Overland = Willys Overland = Willys-Knight = Kaiser-Jeep Corporation

Oakland = Oakland Motor Car Company (1907-09) = Oakland Motors Division of General Motors Corporation (1909-31); Pontiac 1926: Oakland discontinued 1931


----------



## Curmudgeon (Jan 11, 2008)

Ah, yes. 
It was an Oakland. 

Funny, I have an Overland. 
Says so on the tailgate... 
"Willys Overland"


----------



## Big65Dude (Jan 2, 2008)

Matt -

As long as we're talking about vintage Model T's, (just FYI) I'd like to provide you a link to one of my recent postings elsewhere in these pages: Tin Lizzies

On my models (all 1912's) the acetylene generator (for the headlamps) is on the left-side running board and a battery box is mounted on the right, toward the rear. 

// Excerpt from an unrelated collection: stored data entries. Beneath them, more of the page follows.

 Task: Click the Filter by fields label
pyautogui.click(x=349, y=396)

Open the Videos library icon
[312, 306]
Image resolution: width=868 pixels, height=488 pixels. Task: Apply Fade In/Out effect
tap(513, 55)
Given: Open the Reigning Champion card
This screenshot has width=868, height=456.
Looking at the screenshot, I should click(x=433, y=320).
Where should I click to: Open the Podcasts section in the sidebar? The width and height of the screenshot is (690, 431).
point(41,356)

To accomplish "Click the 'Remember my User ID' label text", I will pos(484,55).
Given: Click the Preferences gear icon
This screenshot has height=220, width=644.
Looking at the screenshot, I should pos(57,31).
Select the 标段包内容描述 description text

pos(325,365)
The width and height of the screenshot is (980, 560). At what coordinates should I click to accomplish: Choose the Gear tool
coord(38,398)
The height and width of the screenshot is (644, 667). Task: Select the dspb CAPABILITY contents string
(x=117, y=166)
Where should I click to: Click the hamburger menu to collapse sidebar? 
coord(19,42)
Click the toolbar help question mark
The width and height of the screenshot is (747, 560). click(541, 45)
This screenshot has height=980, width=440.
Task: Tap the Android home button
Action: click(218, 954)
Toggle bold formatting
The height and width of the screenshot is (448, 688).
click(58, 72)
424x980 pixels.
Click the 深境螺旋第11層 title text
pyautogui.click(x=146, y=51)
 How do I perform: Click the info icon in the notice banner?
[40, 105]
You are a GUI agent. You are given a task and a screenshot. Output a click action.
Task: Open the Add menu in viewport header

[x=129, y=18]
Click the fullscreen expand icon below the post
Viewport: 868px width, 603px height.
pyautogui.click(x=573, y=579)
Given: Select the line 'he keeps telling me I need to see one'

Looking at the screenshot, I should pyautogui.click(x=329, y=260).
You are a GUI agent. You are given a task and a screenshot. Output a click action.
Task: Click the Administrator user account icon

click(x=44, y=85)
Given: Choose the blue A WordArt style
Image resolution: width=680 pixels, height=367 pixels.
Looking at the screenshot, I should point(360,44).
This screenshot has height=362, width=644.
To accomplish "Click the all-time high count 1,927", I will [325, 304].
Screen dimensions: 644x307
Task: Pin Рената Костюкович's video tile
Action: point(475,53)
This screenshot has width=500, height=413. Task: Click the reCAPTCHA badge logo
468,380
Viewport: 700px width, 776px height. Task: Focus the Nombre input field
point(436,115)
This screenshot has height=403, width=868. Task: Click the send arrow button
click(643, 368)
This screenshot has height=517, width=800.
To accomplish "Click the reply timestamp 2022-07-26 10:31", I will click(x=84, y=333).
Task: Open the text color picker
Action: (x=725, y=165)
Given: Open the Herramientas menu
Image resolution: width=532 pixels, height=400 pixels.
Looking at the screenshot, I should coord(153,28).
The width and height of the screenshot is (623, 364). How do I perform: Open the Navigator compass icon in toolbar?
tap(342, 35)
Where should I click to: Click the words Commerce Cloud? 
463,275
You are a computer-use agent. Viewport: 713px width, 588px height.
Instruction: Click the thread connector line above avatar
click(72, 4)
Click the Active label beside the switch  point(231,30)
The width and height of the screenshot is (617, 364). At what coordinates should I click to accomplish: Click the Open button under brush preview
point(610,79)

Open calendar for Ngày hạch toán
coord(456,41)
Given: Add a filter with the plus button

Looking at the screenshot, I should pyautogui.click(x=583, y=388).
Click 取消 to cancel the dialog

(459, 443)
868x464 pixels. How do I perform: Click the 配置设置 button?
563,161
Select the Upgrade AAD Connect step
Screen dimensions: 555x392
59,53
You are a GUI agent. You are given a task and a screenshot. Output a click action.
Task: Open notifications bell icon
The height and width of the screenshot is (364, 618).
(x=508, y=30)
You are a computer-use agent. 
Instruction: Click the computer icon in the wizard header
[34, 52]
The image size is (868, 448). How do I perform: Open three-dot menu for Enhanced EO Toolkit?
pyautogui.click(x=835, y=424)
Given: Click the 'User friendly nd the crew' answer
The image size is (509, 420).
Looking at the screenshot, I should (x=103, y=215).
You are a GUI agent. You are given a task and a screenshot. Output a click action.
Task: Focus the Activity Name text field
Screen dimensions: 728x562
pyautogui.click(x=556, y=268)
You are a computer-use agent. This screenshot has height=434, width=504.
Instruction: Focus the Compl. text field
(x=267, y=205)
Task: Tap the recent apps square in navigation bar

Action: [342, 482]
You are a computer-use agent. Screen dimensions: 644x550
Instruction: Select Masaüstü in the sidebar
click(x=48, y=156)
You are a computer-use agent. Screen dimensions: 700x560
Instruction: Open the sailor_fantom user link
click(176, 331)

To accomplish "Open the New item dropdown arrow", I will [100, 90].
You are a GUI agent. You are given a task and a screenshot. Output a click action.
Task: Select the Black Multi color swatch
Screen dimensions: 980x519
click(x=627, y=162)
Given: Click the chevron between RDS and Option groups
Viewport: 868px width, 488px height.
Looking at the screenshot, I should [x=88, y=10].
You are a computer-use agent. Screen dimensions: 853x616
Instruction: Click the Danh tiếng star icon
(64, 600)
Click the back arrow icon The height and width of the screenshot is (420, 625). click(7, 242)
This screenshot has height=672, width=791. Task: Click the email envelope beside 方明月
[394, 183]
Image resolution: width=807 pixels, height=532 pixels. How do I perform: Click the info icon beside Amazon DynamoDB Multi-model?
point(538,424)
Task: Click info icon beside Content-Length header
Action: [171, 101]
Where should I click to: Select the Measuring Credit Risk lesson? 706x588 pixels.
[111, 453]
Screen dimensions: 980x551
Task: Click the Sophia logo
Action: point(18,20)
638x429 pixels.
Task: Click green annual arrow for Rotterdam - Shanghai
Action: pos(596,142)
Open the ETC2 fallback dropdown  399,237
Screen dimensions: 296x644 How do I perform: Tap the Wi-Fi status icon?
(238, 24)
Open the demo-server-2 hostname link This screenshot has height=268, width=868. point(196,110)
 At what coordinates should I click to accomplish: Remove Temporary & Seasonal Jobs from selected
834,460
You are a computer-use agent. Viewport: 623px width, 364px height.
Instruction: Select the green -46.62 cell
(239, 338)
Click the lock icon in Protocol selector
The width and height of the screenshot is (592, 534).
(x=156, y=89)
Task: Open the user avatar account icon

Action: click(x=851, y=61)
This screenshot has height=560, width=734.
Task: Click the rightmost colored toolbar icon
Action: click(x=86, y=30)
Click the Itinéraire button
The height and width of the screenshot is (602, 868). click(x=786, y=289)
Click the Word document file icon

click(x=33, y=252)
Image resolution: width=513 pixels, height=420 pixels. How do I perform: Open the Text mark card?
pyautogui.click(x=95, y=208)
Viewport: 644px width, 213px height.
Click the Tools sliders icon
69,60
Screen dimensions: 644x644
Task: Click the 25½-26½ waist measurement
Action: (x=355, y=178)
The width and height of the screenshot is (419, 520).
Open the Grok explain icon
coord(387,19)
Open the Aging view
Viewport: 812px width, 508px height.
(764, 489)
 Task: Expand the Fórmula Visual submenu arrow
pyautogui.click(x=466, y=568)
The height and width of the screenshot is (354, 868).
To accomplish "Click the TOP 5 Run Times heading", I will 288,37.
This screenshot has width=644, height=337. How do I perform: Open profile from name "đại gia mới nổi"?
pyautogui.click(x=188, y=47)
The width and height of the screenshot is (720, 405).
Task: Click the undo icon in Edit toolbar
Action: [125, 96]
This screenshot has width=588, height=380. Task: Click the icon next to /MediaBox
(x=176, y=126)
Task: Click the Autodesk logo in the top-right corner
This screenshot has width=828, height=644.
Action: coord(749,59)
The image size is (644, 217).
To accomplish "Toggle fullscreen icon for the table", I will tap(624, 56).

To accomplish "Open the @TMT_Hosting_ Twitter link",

I believe bone-white tires (the natural color of rubber) are correct for the period. It was before the discovery that adding carbon black to rubber significantly improved wear characteristics and UV resistance. Also, my research revealed that the rubber floor mats were "off white" too, for the same reason - not very practical.









Here's a 1910 Model T Touring Car - nicely restored. 









Here's a 1911 "Runabout" with the correct white rubber tires. 

BTW, at least in 1909, headlamps and windshields were _optional equipment!_

Good luck with your project


----------



## hawkeye2 (Jan 6, 2008)

Jack,

Wasn't that a tool box on the running board? With acetylene lights and no self starter a T didn't need a battery and they did come from the factory with a set of tools. 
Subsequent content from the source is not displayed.